Alexandre Frédéric
Neurology
INSERM
France
Biography
He tries to understand the emergence of intelligent behaviors by a calculation distributed from real or artificial neural networks. This research is carried out in the fields of computational neuroscience and cognitive modeling, in close interaction with neurosciences and the medical field. As far as computational neuroscience is concerned, he explores the structures / functions relations in the brain and the links, at different levels of description, between bio-inspired neuronal architectures and principles of functioning and learning. At the level of the neuronal population, he studies appropriate elementary mechanisms of neuronal functioning and learning. In terms of information flows, he develop models of cerebral structures including posterior and frontal cortex, cerebellum, basal ganglia, thalamus, amygdala, hippocampus, with application to the interpretation of perceptual scenes, planning and associated memory aspects. A major challenge is the exchange of information and the transfer of learning between these neural structures.
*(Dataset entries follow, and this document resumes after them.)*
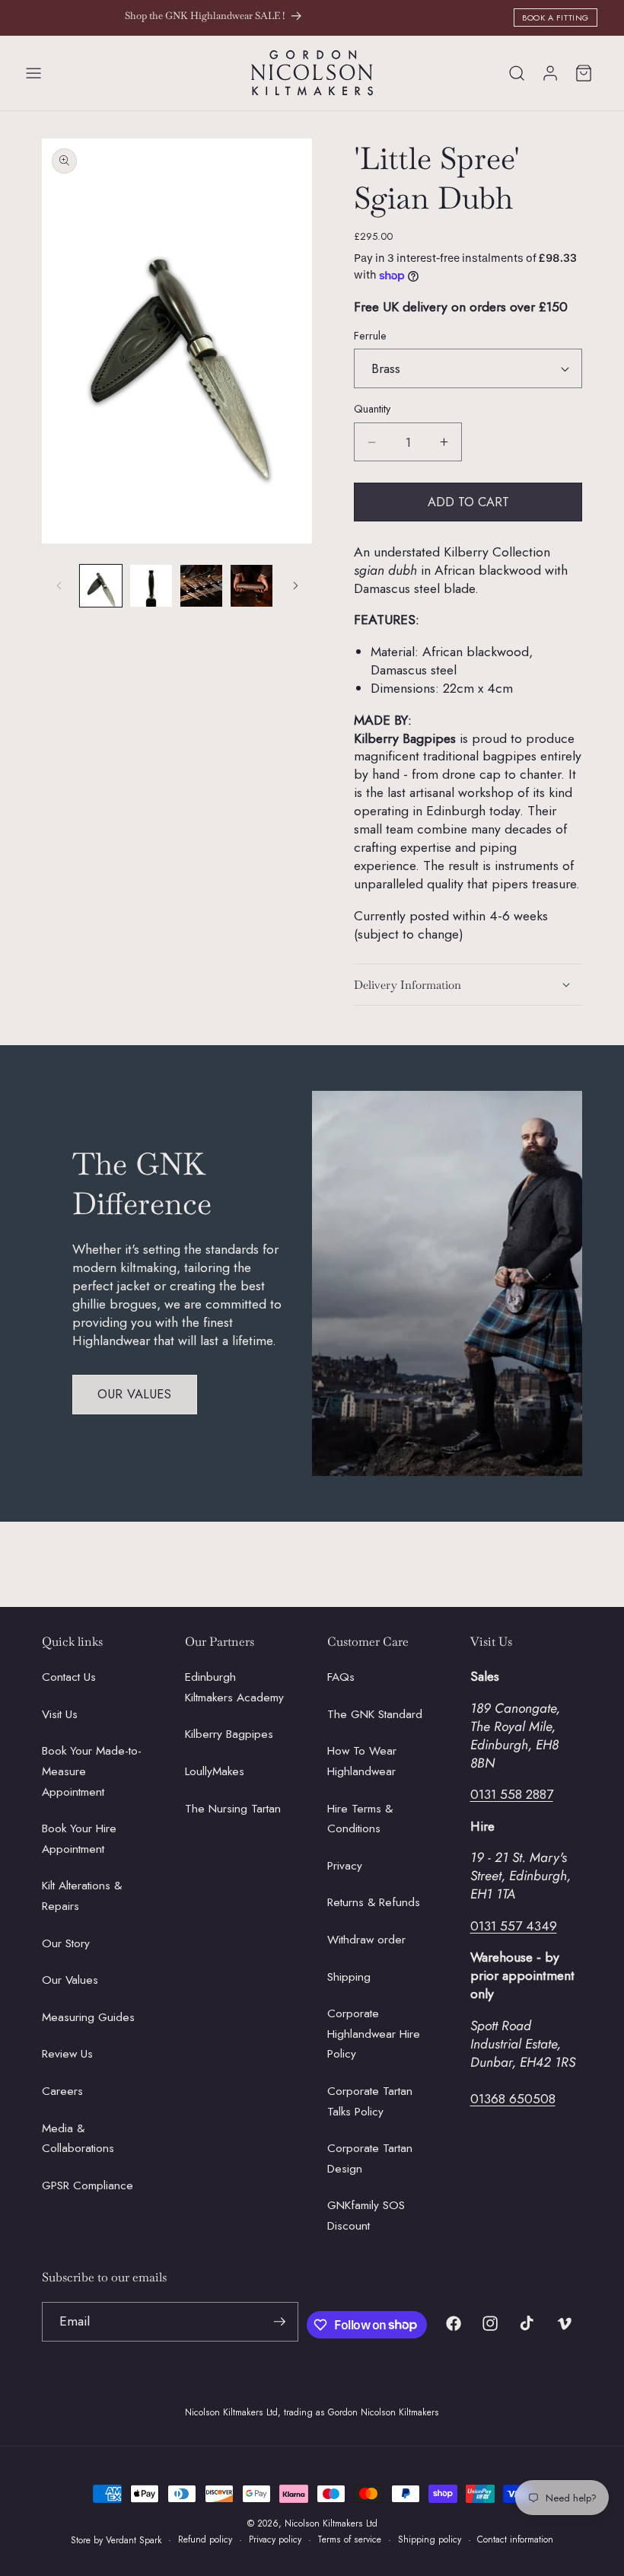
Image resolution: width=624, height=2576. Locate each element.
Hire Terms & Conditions (360, 1819)
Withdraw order (366, 1939)
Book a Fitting (555, 17)
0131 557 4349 (513, 1926)
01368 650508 (513, 2099)
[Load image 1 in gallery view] (101, 586)
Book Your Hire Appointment (79, 1838)
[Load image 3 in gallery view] (201, 586)
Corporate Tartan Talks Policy (369, 2101)
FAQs (341, 1677)
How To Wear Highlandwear (361, 1761)
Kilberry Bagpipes (229, 1734)
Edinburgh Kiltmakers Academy (234, 1687)
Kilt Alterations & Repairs (82, 1895)
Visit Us (60, 1714)
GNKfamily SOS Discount (366, 2215)
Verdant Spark (134, 2540)
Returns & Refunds (373, 1902)
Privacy (344, 1865)
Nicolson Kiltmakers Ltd (331, 2523)
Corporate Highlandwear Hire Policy (373, 2033)
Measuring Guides (88, 2017)
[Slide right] (295, 585)
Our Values (134, 1394)
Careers (62, 2091)
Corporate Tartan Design (369, 2158)
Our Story (66, 1943)
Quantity (372, 408)
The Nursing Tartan (233, 1808)
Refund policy (205, 2539)
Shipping (349, 1977)
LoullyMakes (214, 1771)
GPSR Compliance (87, 2185)
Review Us (67, 2053)
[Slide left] (58, 585)
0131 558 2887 (511, 1794)
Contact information (515, 2539)
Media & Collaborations (78, 2138)
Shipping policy (429, 2539)
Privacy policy (275, 2539)
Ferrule (370, 335)
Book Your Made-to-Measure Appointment (92, 1771)
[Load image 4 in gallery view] (251, 586)
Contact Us (69, 1677)
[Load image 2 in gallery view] (151, 586)
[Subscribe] (279, 2322)
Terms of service (349, 2539)
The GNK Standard (374, 1714)
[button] (33, 73)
As far as cognitive modeling is concerned, he is interested in adaptive behavior for autonomous robots. His main frameworks of reference are embodied cognition and enaction and his goal is to construct a global model of cognitive architecture in order to study how a set of functions ranging from perceptual analysis and sensorimotor coordination up to, to executive functions and consciousness are constructed by interaction with the internal (emotional) and external (physical) worlds. These studies exploit the aforementioned models of neural systems as well as his other areas of expertise in automatic learning, shape recognition, data processing, image and signal processing and neuro-control. As far as the neurosciences and the medical field are concerned, he work on the Neurocampus of Bordeaux and he has other national and international collaborations to feed the loop of interactions consisting of building models from data and knowledge of these domains and to validate and exploit them by studying neuronal mechanisms and structures.